If conservatives rally around the flag in times of crisis, liberals rally around the clique. Their assurance that they are right coming from three little words. "Everybody I Know." The crazies clinging to their guns and religion might have voted for the Republicans, but everybody I know voted progressive. Some wingnuts might not believe in Global Warming, but everybody I know does. Some greedy people might want tax cuts, but everybody I know thinks taxes are too low.

Belief grouping is a natural human tendency, but it becomes dangerous when it's used to make decisions for a majority, based on the worldview of a minority. Obama's bibles and guns demonstrated more than contempt for ordinary Americans, but confusion and cluelessness. He genuinely did not understand those people, except on a completely ham-handed and condescending level.
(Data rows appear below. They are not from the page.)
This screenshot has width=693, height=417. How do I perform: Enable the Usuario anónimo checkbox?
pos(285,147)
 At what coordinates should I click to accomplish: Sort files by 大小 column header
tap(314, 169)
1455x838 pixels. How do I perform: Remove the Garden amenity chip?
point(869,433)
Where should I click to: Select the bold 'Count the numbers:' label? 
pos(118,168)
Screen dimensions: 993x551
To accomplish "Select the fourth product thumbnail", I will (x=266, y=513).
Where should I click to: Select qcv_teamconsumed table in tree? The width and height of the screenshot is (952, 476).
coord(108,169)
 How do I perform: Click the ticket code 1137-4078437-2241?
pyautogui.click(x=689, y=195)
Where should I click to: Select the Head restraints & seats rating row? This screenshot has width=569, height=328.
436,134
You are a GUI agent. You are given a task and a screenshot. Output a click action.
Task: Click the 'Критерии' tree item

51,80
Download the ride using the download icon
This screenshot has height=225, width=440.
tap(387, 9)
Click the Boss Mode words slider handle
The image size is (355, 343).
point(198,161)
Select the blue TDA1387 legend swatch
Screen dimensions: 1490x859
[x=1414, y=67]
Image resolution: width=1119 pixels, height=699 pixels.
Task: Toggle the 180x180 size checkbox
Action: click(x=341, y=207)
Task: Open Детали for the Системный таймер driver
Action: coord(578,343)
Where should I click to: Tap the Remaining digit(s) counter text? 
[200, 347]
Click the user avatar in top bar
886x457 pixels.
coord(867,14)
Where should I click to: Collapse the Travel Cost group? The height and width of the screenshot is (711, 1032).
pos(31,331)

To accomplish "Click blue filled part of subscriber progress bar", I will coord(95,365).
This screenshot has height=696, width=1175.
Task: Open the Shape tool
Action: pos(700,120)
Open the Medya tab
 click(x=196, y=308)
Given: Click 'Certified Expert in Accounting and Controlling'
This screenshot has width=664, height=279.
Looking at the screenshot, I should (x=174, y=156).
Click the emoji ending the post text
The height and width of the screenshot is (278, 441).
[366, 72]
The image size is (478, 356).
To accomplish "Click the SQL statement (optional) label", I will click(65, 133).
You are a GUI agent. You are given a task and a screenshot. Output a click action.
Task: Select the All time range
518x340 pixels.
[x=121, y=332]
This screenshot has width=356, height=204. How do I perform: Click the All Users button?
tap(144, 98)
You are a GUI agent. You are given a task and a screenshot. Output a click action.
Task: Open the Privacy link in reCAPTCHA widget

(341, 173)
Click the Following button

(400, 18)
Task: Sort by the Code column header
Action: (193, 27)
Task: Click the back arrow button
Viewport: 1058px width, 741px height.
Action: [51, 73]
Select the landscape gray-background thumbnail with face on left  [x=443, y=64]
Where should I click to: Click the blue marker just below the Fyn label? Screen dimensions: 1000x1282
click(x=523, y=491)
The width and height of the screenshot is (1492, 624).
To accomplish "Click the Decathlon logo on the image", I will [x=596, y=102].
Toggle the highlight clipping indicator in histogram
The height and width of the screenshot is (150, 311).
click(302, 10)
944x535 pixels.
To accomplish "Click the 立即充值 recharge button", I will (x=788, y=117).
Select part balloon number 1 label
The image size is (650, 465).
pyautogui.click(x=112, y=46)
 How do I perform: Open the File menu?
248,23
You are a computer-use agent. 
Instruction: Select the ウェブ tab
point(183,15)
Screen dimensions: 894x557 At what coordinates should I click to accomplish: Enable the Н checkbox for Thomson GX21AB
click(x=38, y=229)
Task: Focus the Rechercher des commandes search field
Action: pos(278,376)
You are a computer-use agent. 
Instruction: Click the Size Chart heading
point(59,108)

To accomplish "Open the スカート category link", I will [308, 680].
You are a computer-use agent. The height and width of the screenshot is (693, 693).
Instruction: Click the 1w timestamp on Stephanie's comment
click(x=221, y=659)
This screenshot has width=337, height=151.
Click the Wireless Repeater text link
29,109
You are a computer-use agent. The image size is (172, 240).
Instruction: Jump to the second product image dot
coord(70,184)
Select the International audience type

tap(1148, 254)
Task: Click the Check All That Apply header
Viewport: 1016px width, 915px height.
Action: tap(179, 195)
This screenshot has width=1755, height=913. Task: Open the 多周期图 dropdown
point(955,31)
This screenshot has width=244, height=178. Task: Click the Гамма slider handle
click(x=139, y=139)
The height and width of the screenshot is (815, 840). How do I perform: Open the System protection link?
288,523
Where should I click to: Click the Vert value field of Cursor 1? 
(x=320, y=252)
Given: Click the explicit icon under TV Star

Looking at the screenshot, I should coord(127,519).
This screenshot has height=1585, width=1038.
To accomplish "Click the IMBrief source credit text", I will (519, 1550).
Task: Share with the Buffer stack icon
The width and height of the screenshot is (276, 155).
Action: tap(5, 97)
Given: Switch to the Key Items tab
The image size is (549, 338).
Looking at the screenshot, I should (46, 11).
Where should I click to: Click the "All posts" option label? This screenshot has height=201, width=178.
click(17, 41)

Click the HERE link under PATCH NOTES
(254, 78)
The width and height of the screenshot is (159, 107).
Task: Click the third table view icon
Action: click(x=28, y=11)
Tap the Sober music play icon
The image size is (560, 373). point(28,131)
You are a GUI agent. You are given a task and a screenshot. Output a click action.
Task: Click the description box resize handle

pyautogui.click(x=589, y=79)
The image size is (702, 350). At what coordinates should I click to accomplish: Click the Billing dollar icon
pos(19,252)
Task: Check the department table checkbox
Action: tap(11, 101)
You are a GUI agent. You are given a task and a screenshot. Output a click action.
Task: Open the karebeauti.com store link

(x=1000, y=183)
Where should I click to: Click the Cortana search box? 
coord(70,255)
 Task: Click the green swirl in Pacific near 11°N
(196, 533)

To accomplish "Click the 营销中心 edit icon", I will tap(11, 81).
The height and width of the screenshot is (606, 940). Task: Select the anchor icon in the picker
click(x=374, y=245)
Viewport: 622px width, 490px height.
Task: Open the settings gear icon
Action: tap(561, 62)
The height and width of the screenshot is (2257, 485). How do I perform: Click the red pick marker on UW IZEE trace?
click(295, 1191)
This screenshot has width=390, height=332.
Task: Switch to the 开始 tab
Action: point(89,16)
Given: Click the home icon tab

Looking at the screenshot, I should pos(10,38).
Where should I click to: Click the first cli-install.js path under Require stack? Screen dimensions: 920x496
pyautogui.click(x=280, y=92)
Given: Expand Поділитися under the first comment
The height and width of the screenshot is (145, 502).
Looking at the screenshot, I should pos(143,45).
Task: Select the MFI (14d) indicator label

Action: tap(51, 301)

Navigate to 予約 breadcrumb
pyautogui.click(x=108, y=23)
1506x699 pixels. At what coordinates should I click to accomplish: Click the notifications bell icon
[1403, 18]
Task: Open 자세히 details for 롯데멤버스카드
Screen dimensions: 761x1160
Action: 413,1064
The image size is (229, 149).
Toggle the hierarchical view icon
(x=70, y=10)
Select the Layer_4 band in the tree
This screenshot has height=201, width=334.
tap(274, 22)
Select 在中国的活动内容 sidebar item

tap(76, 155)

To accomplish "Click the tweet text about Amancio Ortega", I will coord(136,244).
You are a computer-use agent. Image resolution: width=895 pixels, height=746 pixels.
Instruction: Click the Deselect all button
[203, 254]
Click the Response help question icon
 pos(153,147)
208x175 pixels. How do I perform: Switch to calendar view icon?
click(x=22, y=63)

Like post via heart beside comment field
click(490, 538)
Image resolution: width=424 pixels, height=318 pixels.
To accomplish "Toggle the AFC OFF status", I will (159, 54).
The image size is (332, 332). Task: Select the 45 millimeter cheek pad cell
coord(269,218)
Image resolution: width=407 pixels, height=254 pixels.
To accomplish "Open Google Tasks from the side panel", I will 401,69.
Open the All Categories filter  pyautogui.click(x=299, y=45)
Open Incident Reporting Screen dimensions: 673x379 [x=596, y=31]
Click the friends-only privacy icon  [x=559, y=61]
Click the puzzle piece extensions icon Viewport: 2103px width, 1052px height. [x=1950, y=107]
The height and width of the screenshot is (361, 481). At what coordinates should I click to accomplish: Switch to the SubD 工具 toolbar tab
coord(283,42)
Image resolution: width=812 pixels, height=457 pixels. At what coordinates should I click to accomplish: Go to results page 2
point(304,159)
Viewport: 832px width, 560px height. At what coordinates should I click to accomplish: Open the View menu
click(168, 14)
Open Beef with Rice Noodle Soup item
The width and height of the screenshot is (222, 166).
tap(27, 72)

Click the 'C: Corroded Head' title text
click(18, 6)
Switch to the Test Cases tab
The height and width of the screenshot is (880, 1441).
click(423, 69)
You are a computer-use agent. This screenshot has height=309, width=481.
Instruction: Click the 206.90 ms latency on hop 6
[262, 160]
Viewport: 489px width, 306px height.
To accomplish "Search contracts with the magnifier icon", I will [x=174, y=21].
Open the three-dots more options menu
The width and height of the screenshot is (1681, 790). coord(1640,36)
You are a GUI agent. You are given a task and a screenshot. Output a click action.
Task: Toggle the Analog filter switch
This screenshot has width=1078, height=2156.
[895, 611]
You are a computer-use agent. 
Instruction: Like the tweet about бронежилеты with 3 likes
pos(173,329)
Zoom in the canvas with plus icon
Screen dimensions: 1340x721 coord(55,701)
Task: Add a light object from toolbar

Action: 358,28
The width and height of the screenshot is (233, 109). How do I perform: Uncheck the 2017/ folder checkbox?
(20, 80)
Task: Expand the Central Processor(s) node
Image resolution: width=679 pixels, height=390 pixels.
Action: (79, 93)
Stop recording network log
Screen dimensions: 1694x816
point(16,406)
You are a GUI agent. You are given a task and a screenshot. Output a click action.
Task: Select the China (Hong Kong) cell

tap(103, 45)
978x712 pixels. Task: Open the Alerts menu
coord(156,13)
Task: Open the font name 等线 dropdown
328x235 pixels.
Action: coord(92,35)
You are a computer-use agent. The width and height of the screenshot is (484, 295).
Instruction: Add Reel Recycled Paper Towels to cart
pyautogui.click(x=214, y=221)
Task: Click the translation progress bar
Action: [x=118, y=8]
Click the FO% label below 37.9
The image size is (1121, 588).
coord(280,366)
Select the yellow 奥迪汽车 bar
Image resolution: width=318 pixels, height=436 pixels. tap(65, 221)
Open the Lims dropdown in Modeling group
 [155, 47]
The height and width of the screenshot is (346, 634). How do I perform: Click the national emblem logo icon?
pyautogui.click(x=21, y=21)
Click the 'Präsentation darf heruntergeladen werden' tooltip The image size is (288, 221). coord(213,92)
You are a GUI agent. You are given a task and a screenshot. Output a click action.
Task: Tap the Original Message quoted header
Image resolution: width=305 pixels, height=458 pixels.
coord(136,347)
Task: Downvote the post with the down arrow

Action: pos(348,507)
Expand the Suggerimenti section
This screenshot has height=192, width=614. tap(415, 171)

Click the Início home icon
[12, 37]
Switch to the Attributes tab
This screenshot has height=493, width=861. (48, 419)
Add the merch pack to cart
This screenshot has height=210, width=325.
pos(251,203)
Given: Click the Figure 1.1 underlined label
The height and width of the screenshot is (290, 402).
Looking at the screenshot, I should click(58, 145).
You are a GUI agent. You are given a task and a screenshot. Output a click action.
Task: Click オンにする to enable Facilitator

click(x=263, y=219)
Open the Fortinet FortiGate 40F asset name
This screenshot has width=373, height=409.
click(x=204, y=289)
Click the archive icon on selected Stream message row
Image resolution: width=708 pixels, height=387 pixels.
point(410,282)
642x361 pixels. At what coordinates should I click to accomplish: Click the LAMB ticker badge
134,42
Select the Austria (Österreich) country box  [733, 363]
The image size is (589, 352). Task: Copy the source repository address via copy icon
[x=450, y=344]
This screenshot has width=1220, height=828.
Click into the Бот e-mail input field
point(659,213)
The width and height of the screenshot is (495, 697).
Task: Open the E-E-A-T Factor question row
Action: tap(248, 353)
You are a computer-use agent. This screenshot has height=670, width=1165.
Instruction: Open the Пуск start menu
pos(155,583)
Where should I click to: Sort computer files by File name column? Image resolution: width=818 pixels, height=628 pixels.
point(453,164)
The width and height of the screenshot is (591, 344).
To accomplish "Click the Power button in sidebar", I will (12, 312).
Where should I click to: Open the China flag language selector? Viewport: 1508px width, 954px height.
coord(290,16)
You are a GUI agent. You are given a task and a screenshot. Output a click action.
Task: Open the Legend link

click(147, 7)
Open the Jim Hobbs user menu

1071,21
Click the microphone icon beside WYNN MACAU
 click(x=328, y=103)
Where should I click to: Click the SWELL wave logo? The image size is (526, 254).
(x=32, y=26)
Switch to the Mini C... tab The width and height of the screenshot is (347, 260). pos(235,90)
Had he understood them, he would not have been surprised by what happened in 2010. But he was a prisoner of the typical liberal "Everybody I Know" method of governance. He did what everybody he knew thought was right, including radically inflating the deficit because money didn't really matter. "The Everybody I Know" clique is commonplace throughout history. It's an elitist echo chamber detached from the flow of real and everyday events. And when out of touch elites begin governing a country, they run it into the ground sooner or later, because they're hopelessly out of contact with what goes on out of their small inner circle, their privileged neighborhood and their gated reality.

The not-so-secret truth is that liberalism isn't a reality based community

The not-so-secret truth is that liberalism isn't a reality based community, it's an unreality based community, viewing the world through the lens of dogma, and using grouping to reinforce those beliefs internally, and clique strategies to bully their 'inferiors' into going along. Their "grass-roots" consist of often for-profit versions of those cliques using insider access and disproportionate access to wealth to enforce their reality on everyone else. After Nixon's victory, Pauline Kael famously said that she lives in "a special world" and knows only one person who voted for Nixon. "Where they are I don't know. They're outside my ken." Being outside the ken of the clique can be dangerous, because it puts you outside the centers of power, but inside the authority of people who can't imagine that the majority of the country doesn't think the same way that they do.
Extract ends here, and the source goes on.